-- Aim --
Can you retype the following material exactly as it appears?

-- Data supplied --
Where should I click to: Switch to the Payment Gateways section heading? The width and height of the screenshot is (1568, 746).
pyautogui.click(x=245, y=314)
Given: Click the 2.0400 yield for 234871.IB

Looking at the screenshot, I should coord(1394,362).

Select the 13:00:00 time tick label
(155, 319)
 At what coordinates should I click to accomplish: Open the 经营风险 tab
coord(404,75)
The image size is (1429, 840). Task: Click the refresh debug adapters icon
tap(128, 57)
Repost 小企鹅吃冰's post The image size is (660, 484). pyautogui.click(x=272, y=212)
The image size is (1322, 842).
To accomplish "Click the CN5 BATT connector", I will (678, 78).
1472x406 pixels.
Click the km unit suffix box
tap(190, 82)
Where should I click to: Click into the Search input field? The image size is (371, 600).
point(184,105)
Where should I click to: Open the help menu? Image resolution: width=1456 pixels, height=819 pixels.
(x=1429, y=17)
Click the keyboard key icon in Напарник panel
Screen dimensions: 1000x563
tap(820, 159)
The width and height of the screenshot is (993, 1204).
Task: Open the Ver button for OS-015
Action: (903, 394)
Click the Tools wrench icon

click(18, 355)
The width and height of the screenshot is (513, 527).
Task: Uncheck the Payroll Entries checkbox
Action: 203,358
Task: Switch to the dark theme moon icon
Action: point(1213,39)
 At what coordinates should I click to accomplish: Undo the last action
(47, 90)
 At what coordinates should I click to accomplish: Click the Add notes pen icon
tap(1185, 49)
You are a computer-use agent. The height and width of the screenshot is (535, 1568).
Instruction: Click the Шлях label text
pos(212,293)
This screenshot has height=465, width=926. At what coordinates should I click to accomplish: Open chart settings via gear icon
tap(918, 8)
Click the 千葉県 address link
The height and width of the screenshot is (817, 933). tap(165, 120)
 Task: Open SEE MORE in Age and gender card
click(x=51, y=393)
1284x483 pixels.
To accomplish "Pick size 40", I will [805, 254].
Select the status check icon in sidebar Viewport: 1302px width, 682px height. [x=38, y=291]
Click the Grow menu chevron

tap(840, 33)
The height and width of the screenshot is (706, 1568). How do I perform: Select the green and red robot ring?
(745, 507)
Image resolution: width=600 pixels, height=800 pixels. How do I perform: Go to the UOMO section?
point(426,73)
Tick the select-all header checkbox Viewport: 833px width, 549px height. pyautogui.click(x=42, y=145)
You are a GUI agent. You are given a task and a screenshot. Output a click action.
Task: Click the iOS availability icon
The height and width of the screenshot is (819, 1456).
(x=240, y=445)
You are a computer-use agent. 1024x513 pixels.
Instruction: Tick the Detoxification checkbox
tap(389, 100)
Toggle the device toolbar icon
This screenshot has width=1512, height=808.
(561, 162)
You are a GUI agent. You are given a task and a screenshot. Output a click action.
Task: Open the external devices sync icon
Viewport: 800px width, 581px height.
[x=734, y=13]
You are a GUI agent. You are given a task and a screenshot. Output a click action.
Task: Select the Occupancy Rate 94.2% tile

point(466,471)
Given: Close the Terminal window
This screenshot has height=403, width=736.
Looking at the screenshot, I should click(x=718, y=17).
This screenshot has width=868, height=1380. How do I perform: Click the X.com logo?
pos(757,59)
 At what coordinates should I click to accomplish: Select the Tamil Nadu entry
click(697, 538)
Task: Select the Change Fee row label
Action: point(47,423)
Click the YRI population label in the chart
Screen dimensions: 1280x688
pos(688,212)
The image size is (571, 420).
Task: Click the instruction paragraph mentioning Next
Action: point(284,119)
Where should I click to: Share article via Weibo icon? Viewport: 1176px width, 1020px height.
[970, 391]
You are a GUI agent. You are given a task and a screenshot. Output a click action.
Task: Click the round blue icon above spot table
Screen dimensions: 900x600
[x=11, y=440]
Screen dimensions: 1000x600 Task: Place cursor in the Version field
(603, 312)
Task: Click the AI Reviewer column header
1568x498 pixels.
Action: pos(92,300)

-- Reply --
Where should I click to: Switch to the Payment Gateways section heading? The width and height of the screenshot is (1568, 746).
pyautogui.click(x=245, y=314)
Given: Click the 2.0400 yield for 234871.IB

Looking at the screenshot, I should coord(1394,362).

Select the 13:00:00 time tick label
(155, 319)
 At what coordinates should I click to accomplish: Open the 经营风险 tab
coord(404,75)
The image size is (1429, 840). Task: Click the refresh debug adapters icon
tap(128, 57)
Repost 小企鹅吃冰's post The image size is (660, 484). pyautogui.click(x=272, y=212)
The image size is (1322, 842).
To accomplish "Click the CN5 BATT connector", I will (678, 78).
1472x406 pixels.
Click the km unit suffix box
tap(190, 82)
Where should I click to: Click into the Search input field? The image size is (371, 600).
point(184,105)
Where should I click to: Open the help menu? Image resolution: width=1456 pixels, height=819 pixels.
(x=1429, y=17)
Click the keyboard key icon in Напарник panel
Screen dimensions: 1000x563
tap(820, 159)
The width and height of the screenshot is (993, 1204).
Task: Open the Ver button for OS-015
Action: (903, 394)
Click the Tools wrench icon

click(18, 355)
The width and height of the screenshot is (513, 527).
Task: Uncheck the Payroll Entries checkbox
Action: 203,358
Task: Switch to the dark theme moon icon
Action: point(1213,39)
 At what coordinates should I click to accomplish: Undo the last action
(47, 90)
 At what coordinates should I click to accomplish: Click the Add notes pen icon
tap(1185, 49)
You are a computer-use agent. The height and width of the screenshot is (535, 1568).
Instruction: Click the Шлях label text
pos(212,293)
This screenshot has height=465, width=926. At what coordinates should I click to accomplish: Open chart settings via gear icon
tap(918, 8)
Click the 千葉県 address link
The height and width of the screenshot is (817, 933). tap(165, 120)
 Task: Open SEE MORE in Age and gender card
click(x=51, y=393)
1284x483 pixels.
To accomplish "Pick size 40", I will [805, 254].
Select the status check icon in sidebar Viewport: 1302px width, 682px height. [x=38, y=291]
Click the Grow menu chevron

tap(840, 33)
The height and width of the screenshot is (706, 1568). How do I perform: Select the green and red robot ring?
(745, 507)
Image resolution: width=600 pixels, height=800 pixels. How do I perform: Go to the UOMO section?
point(426,73)
Tick the select-all header checkbox Viewport: 833px width, 549px height. pyautogui.click(x=42, y=145)
You are a GUI agent. You are given a task and a screenshot. Output a click action.
Task: Click the iOS availability icon
The height and width of the screenshot is (819, 1456).
(x=240, y=445)
You are a computer-use agent. 1024x513 pixels.
Instruction: Tick the Detoxification checkbox
tap(389, 100)
Toggle the device toolbar icon
This screenshot has width=1512, height=808.
(561, 162)
You are a GUI agent. You are given a task and a screenshot. Output a click action.
Task: Open the external devices sync icon
Viewport: 800px width, 581px height.
[x=734, y=13]
You are a GUI agent. You are given a task and a screenshot. Output a click action.
Task: Select the Occupancy Rate 94.2% tile

point(466,471)
Given: Close the Terminal window
This screenshot has height=403, width=736.
Looking at the screenshot, I should click(x=718, y=17).
This screenshot has width=868, height=1380. How do I perform: Click the X.com logo?
pos(757,59)
 At what coordinates should I click to accomplish: Select the Tamil Nadu entry
click(697, 538)
Task: Select the Change Fee row label
Action: point(47,423)
Click the YRI population label in the chart
Screen dimensions: 1280x688
pos(688,212)
The image size is (571, 420).
Task: Click the instruction paragraph mentioning Next
Action: point(284,119)
Where should I click to: Share article via Weibo icon? Viewport: 1176px width, 1020px height.
[970, 391]
You are a GUI agent. You are given a task and a screenshot. Output a click action.
Task: Click the round blue icon above spot table
Screen dimensions: 900x600
[x=11, y=440]
Screen dimensions: 1000x600 Task: Place cursor in the Version field
(603, 312)
Task: Click the AI Reviewer column header
1568x498 pixels.
Action: pos(92,300)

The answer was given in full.